I’ve also been enjoying Tamar Adler’s An Everlasting Meal which was mentioned in Diem Tran’s excellent newsletter a few weeks back. It’s all about cooking with economy and grace, with so many ideas for making the most of ingredients. I am loving it! Perfect bedtime reading.

The Guardian: Seven tips for eating well on a solo budget and yet another stolen generation.

Women’s Agenda: Michelle Yeoh’s epic win and call to women and girls (don’t let anyone ever tell you you’re past your prime!)

The Weekend Australian: A profile of one of my favourite novelists, who has a memoir coming out, and it sounds fascinating.

Listening to

I have been really enjoying Sarah Cahill’s The Future is Female, a three-volume series which celebrates and highlights women composers from the 17th century to the present day. It’s all piano music too, which I love! Wonderful writing music.

My inner autumn playlist, which naturally then went into winter, and now spring! But because the weather is so autumnal, I’m leaning back on the autumn playlist. I may or may not have mentioned but Tom and I use TIDAL, which is to our minds the most ethical of the current music streaming services, in that it does pay the artists.

PICKING

What the garden gave me one Thursday afternoon…..

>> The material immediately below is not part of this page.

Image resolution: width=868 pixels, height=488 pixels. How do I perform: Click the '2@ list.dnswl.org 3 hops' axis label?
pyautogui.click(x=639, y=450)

The garden has been surprisingly prolific! The fig tree has been full of ripe fruit. I have given two bags away to a neighbour and a friend, and still have managed to have one or two each day sliced on pancakes, into a smoothie or just enjoyed on its own. Yesterday I picked another bowl:

Which I then roasted with white wine, brown sugar, cinnamon and star anise. They turned out beautifully and are so delicious. They’re now being stored in the fridge for this week’s breakfasts. I’ll be eating them with coconut yoghurt and granola, or on top of porridge. Yum!

I was also happy to see some of my own tomatoes in the garden finally turning red!

Picked quite a few zucchini too, which I’ve used in my cooking throughout the week. There are at least three more budding on the plant in the garden.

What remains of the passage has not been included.